Procedure Description

  1. Prescription Issued: The healthcare provider prescribes dextroamphetamine sulfate.
  2. Medication Intake: The patient takes a 5 mg dose, usually orally, with or without food, as directed by their healthcare provider. It is generally taken one to three times a day, according to the specific needs of the patient.
  3. Monitoring: Periodic visits to the healthcare provider to monitor the patient’s response and adjust dosage if necessary.

Duration

Each dose's effect lasts typically from 4-6 hours, and dosing frequency can vary.
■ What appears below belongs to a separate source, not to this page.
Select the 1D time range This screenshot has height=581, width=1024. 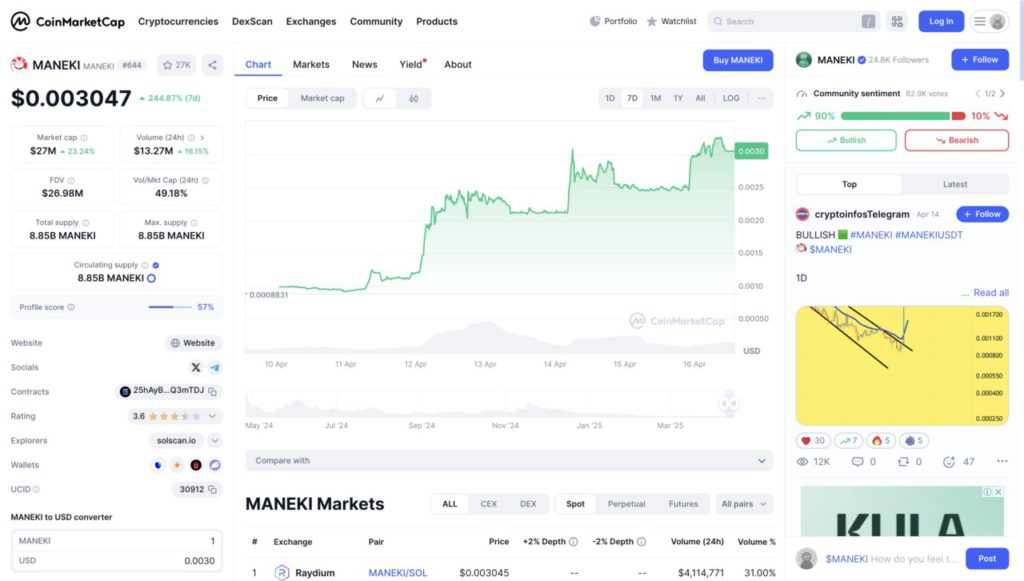coord(610,98)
Regular follow-ups assess the effectiveness and side effects.

Setting

  • The medication is usually taken at home.
  • Follow-up visits are conducted at the healthcare provider’s office.

Personnel

  • Primary care physician or psychiatrist
  • Pharmacist who dispenses the medication

Risks and Complications

  • Common Risks: Insomnia, dry mouth, loss of appetite, weight loss, increased heart rate.
  • Rare Risks: Severe heart problems, mental/mood changes (e.g., agitation, aggression, mood swings), numbness, slow healing of wounds.
  • Management: Regular monitoring and adjustments by a healthcare provider.

Benefits

  • Improved attention span, focus, and behavior in patients with ADHD.
  • Reduced episodes of daytime sleepiness for those with narcolepsy.
  • Benefits can often be noticed within a few hours of taking the medication.

Recovery

  • No recovery period needed as this is a medication regimen.
  • Continuous follow-up to ensure proper dosing and to monitor side effects.
  • Regular physical exams to check blood pressure, heart rate, and growth (in children).

Alternatives

  • Medications: Other stimulants like methylphenidate (Ritalin), non-stimulant options such as atomoxetine (Strattera).
  • Therapies: Behavioral therapy, lifestyle changes (diet, sleep hygiene).
  • Pros and Cons: Each alternative has its own benefits and side effects, which should be discussed with a healthcare provider to determine the best treatment plan.

Patient Experience

  • During: Patients might feel more awake, focused, or slightly nervous soon after taking a dose.
  • After: Effects generally wear off in 4-6 hours; patients may experience increased wakefulness or improved attention.
  • Pain Management: Side effects like headache or stomachache might occur but can often be managed with over-the-counter pain relievers or adjustments in dosing.

The healthcare provider's advice will be crucial in tailoring the treatment to the patient’s specific needs and situations.